The Athenians, not at all a wasteful culture, made use of the entire sacrificed bull. Its fat was trimmed away from the meat, then the meat from its bones, which were then wrapped in strips of its fat and roasted over a roaring fire. The cooked fat and bones were dedicated to all of the Olympian deities, a thank-you barbecue to appease the surliest pantheon this side of John Ashcroft’s misimagined Christian thunderer. The bull’s meat was boiled, seasoned, then passed out to the citizens. Its hooves and horns were carved into dice and jewelry.

And then there was its hide — the best part, the bee’s knees, the cat’s pajamas, the ne plus ultra of its ruminant soul, the Giradelli of mammal casings, a Coltrane solo of fresh leather.

Before the bull’s carcass was dismembered, it was carefully skinned, then stretched and scraped, and dried in the sun. When dry, it was sewn back together, retaining (roughly) its bovine shape. An opening was left at the neck, and the whole thing was filled with wine and stitched up tight around a spout. From this enormous bull-balloon splashed the first magical streams of wine. The people lined up for their communion with the god of the grape. They drank the skin dry, refilled it, drank it dry again. This went on for some time, until the celebrants were sufficiently sloshed, and the Dionysia broke free of its ritualized constraints and flooded into the city, filling it with song, dance, and freewheeling sex.

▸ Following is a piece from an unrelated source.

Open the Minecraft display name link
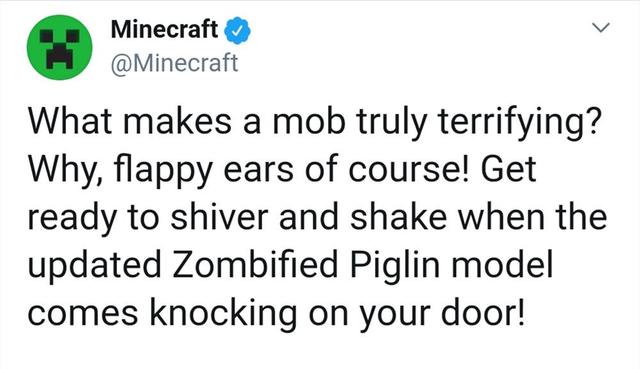This screenshot has height=369, width=640. tap(164, 29)
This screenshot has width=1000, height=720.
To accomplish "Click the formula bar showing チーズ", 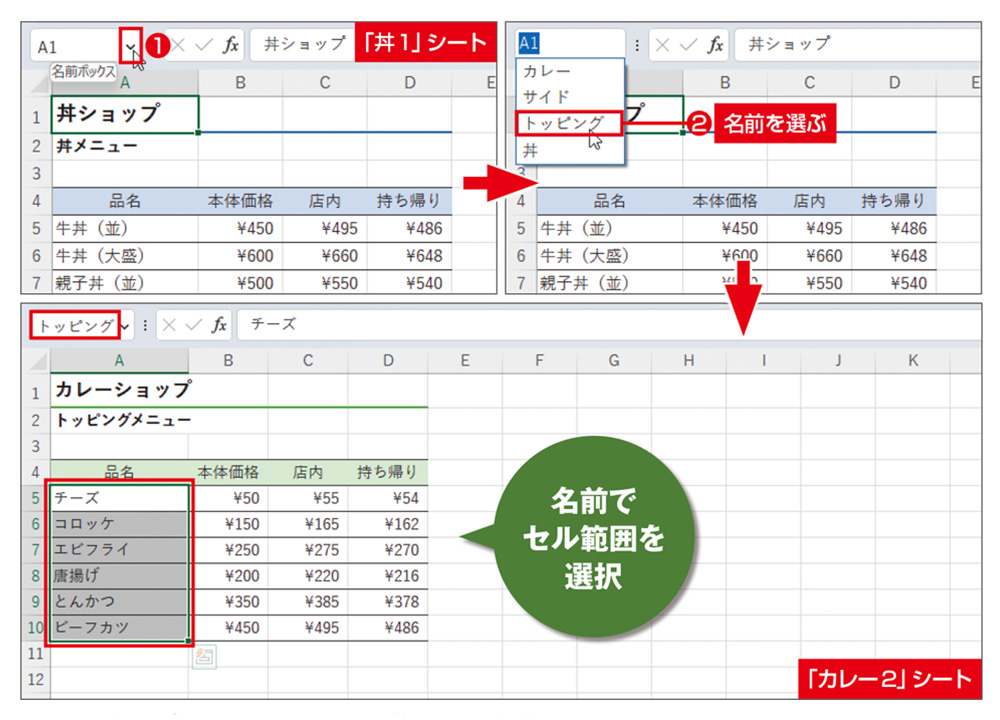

Not one bit of this sounds like it has anything to do with sports, does it? Wasn’t this document, before it turned into a verbose history lesson, supposed to be about how sports were spawned by intoxicating beverages?
Fine. Here you go.

Once the Dionysia was chugging ahead under its own besotted power, the bull’s skin was filled one last time with wine, but this time the spout was tossed and the hole sewn shut. The bloated, sloshing, bull-shaped sack was rolled to the center of a field and slathered with olive oil to make it slippery. Celebrants gathered around it, and commenced a game, sort of like keep-away crossed with king of the hill. The sack was crawled on, rolled around, held aloft, and tossed about. After a proscribed span of time passed, the person in sole possession of the hide was declared the winner. It is unknown what, if any, prize the winner received.

Here’s a thought experiment. Give it a go.

Imagine the natural tendency we humans have to form groups. Imagine our innate ability to cooperate (when the mood suits us). Imagine centuries of the bull-sack game, and how the passing of time would surely affect its dynamics. Imagine how when something is repeated often enough is begins to adopt its own structure.

Imagine soccer.

Better yet, imagine football, or rugby.

Shrink the wine sack. Form a group. Corral the chaos with a handful of simple rules. Invite your friends to watch. When they see something exciting they might cheer. Imagine the moment when you become so adept at this ancient ritual, this loving, joyous, burst of tipsy spirituality, that you become known for your abilities. You become a specialist. Then some more people do, and the ritual/game is now so fun to watch you attract a crowd that wants nothing more than to bear witness while your strut your stuff.

This weekend, when you and your friends gather in front of the TV to watch one group of people keep a small wine skin away from another group of people, and you pop the top on a beer, or knock back a tequila shot when the home team does something incredible, watch that wine skin (we’ll call it a “ball”, one letter shy of “bull”) and remember.

Our sports aren’t sacred. They aren’t acts of communion with Mystery.
What they are, when they elevate us and make us cheer, is a reminder of how we look nothing like, and exactly like, those who have come before. Trying to rid sports of alcohol is silly and pointless. You can’t have one without the other (or maybe you can, which would explain synchronized swimming, but that’s another story).

Spectator sports are, at their most primal, an echo, reverberating out of the past, of a time when alcohol meant something more than happy hour.